The War that Ended Peace tells the story of how intelligent, well-meaning leaders guided their nations into catastrophe. These epic events, brilliantly described by one our era’s most talented historians, warn of the dangers that arise when we fail to anticipate the consequences of our actions. Immersed in intrigue, enlivened by fascinating stories, and made compelling by the author’s own insights, this is one of the finest books I have read on the causes of World War I.” - Madeleine Albright, former Secretary of State

“Once again, Margaret MacMillan proves herself not just a masterly historian but a brilliant storyteller. She brings to life the personalities whose decisions, rivalries, ambitions, and fantasies led Europe to “lay waste to itself” and triggered decades of global conflict. Hers is a cautionary tale of follies a century in the past that seem all too familiar today.” - Strobe Talbott, President, Brookings Institution

The War That Ended Peace is a masterful explanation of the complex forces that brought the Edwardian world crashing down.
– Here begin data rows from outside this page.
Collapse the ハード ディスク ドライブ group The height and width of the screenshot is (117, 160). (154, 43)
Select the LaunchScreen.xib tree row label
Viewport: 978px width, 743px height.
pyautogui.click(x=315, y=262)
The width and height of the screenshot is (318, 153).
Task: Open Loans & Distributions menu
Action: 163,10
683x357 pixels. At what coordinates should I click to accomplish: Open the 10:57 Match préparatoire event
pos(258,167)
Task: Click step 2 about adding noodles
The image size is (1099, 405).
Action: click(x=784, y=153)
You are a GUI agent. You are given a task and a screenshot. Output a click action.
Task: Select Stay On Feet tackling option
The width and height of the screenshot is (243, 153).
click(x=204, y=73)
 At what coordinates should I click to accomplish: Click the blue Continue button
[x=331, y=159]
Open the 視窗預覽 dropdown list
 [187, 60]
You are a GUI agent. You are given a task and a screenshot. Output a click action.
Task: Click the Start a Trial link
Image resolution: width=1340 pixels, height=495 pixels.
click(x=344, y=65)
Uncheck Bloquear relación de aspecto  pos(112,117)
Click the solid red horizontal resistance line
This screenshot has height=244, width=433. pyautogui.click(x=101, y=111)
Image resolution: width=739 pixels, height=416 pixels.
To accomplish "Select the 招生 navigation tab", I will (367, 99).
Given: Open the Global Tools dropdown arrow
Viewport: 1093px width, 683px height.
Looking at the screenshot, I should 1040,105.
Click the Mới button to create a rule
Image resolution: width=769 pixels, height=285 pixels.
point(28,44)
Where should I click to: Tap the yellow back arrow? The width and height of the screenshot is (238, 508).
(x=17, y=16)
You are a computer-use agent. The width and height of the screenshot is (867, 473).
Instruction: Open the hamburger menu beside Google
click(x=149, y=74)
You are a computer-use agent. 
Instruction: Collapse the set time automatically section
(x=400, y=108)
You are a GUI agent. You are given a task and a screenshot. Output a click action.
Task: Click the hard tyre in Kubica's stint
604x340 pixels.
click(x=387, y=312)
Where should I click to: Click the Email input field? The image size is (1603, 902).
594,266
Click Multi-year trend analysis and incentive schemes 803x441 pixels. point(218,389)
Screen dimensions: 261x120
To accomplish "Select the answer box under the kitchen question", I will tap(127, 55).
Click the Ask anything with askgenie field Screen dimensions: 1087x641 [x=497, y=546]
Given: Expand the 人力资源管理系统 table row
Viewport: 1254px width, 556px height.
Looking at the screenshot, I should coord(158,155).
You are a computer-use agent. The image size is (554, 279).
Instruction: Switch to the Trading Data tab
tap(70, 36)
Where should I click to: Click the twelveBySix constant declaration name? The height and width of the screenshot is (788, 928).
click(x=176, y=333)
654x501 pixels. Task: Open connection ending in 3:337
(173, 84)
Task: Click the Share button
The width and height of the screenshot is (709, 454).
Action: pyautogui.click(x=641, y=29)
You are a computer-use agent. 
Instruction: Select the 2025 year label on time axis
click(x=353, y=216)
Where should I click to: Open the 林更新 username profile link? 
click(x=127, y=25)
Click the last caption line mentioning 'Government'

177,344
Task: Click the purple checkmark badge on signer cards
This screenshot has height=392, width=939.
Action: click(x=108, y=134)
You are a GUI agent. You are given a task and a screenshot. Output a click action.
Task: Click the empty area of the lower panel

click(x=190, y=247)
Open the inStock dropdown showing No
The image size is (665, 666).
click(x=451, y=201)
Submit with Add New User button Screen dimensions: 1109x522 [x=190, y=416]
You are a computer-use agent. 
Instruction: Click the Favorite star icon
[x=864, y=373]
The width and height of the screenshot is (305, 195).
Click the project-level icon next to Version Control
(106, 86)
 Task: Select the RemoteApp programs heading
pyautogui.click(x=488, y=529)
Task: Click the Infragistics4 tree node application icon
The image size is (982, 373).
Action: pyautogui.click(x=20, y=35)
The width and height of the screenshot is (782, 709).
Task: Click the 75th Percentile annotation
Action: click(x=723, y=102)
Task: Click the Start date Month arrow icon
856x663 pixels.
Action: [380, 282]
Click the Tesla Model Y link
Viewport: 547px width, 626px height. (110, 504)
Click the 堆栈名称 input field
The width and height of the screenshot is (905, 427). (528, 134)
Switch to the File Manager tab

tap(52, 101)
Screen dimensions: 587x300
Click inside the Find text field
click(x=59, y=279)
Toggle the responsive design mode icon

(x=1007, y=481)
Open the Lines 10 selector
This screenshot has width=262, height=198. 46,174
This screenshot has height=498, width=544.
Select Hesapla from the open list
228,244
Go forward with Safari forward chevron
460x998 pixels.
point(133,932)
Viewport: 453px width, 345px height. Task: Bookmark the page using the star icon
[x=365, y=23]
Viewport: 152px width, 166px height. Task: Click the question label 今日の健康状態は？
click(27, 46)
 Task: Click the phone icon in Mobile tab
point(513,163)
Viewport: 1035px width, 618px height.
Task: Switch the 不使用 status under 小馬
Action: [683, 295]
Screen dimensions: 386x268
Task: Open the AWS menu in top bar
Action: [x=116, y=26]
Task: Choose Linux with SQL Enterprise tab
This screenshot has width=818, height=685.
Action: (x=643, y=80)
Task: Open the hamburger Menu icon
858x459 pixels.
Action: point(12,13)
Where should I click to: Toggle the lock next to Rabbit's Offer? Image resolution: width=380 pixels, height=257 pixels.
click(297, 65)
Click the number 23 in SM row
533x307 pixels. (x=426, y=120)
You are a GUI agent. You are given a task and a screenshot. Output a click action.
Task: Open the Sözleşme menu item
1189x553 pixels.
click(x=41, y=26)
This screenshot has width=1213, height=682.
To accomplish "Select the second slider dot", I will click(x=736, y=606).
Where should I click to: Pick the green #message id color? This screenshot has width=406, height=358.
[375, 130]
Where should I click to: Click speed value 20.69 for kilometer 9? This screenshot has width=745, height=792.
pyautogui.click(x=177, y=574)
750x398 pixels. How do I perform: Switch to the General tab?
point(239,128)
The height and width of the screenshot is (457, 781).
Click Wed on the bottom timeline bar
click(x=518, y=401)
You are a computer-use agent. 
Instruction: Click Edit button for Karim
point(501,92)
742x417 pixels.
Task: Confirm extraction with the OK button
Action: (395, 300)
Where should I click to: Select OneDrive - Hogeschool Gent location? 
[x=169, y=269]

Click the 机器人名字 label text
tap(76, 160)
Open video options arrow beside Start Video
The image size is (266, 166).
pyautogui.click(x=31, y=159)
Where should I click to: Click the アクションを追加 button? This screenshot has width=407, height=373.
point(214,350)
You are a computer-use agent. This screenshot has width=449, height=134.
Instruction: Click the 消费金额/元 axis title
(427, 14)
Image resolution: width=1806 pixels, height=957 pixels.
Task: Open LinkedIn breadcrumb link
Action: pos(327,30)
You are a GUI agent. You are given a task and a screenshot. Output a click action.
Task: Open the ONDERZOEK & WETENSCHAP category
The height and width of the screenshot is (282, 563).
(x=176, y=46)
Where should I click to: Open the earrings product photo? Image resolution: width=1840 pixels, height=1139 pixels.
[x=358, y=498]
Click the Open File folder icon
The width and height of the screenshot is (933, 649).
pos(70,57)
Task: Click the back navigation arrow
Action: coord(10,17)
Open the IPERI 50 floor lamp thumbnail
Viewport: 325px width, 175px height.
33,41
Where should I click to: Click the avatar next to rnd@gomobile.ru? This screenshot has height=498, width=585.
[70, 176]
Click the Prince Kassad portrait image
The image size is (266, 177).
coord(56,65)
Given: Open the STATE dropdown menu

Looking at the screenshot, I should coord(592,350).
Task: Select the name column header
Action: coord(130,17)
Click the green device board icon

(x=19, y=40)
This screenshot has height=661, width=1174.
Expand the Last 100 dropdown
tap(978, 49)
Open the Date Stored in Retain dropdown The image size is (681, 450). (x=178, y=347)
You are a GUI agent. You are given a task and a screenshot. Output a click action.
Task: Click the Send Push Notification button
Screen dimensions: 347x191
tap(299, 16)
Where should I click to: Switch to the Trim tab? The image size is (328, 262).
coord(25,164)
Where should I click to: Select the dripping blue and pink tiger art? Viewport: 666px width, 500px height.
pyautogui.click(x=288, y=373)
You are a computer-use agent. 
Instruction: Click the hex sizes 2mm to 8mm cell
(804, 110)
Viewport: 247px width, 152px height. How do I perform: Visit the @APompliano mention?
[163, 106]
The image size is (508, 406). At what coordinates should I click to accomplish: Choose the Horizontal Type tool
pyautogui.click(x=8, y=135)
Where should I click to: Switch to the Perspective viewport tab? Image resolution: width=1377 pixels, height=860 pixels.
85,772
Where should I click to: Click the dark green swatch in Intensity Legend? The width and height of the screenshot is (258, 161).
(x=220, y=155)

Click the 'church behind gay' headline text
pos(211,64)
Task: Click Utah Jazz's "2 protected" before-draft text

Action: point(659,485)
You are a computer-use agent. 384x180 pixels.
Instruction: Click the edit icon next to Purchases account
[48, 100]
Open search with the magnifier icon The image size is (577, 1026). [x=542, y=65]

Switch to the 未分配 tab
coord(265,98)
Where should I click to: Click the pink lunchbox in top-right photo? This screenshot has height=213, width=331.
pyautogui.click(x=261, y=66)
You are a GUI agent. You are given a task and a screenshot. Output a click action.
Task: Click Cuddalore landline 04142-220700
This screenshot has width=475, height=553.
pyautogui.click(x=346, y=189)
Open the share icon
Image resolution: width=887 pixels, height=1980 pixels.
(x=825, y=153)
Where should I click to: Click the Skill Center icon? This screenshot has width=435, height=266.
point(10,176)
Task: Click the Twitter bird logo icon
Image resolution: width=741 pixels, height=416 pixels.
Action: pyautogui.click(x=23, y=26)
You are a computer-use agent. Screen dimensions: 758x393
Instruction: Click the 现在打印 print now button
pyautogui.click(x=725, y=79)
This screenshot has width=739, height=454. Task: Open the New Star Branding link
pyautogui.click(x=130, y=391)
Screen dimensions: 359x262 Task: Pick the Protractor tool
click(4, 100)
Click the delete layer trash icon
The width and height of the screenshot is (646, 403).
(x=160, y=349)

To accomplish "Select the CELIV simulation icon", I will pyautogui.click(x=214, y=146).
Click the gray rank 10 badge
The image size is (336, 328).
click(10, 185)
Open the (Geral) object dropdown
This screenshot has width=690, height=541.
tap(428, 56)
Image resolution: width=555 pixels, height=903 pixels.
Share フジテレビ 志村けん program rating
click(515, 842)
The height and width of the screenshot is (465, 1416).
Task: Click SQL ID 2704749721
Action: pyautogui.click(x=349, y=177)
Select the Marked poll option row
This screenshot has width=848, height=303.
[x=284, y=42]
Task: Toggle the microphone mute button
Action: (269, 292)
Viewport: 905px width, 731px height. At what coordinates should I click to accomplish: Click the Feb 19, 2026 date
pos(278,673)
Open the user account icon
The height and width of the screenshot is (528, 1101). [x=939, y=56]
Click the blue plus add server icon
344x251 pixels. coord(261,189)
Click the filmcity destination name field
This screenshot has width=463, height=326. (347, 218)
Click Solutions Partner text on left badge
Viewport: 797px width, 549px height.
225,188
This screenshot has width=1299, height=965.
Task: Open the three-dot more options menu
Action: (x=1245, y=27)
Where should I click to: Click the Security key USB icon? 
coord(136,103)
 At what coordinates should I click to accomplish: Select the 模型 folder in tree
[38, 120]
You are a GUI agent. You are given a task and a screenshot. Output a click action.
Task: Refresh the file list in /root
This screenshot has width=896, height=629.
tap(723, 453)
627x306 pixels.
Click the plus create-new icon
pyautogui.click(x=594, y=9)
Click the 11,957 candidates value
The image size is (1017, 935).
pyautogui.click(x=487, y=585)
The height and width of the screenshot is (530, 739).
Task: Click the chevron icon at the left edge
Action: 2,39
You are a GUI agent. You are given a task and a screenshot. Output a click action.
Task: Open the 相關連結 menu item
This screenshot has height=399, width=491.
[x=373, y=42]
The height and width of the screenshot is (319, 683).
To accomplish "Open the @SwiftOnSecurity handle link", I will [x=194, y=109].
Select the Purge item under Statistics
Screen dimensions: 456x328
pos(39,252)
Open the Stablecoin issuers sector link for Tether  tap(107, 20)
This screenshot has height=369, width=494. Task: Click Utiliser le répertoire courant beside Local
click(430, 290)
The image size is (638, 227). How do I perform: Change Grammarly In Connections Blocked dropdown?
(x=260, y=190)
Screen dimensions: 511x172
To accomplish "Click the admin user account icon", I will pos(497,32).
Utterly riveting, deeply moving, and impeccably researched, MacMillan's latest opus will become the definitive account of old Europe's final years.” - Amanda Foreman, author of A World on Fire

"That MacMillan's research is both thorough and of the utmost quality goes without saying; however, the relevant lessons she draws out of the "puzzle" that precipitated the Great War bear repeating again and again. Above all she reminds us that, even in an increasingly interconnected world, nothing is inevitable and there are always choices to be made that can lead us to achieve conflict prevention." - Lieutenant-General The Honourable Romeo A. Dallaire

“Margaret MacMillan… is that wonderful combination—an academic and scholar who writes well, with a marvelous clarity of thought. Her pen portraits of the chief players are both enjoyable and illuminating. Among the cascade of books arriving for the anniversary, this work truly stands out.” - Antony Beevor, author of The Second World War

“Few historians have better credentials to write about the origins of the First World War than the Oxford scholar Margaret MacMillan…with its lovely elegant style, keen eye for human foibles and impeccable attention to detail, this is one of the most enjoyably readable books of the year… MacMillan depicts a world of neurotically anxious empires and dangerously insecure alliances, a restless landscape in which diplomacy’s tectonic plates never stay still for a moment.” - Dominic Sandbrook, Sunday Times

About the Author

MARGARET MacMILLAN is the renowned author of Women of the Raj, Stephen Leacock (Extraordinary Canadians series), and the international bestsellers Nixon in China and Paris 1919: Six Months That Changed the World, which won the 2003 Governor General’s Award and the 2002 Samuel Johnson Prize. She is also the author of The Uses and Abuses of History. The past provost of Trinity College at the University of Toronto, she is now the warden of St. Antony’s College at Oxford University.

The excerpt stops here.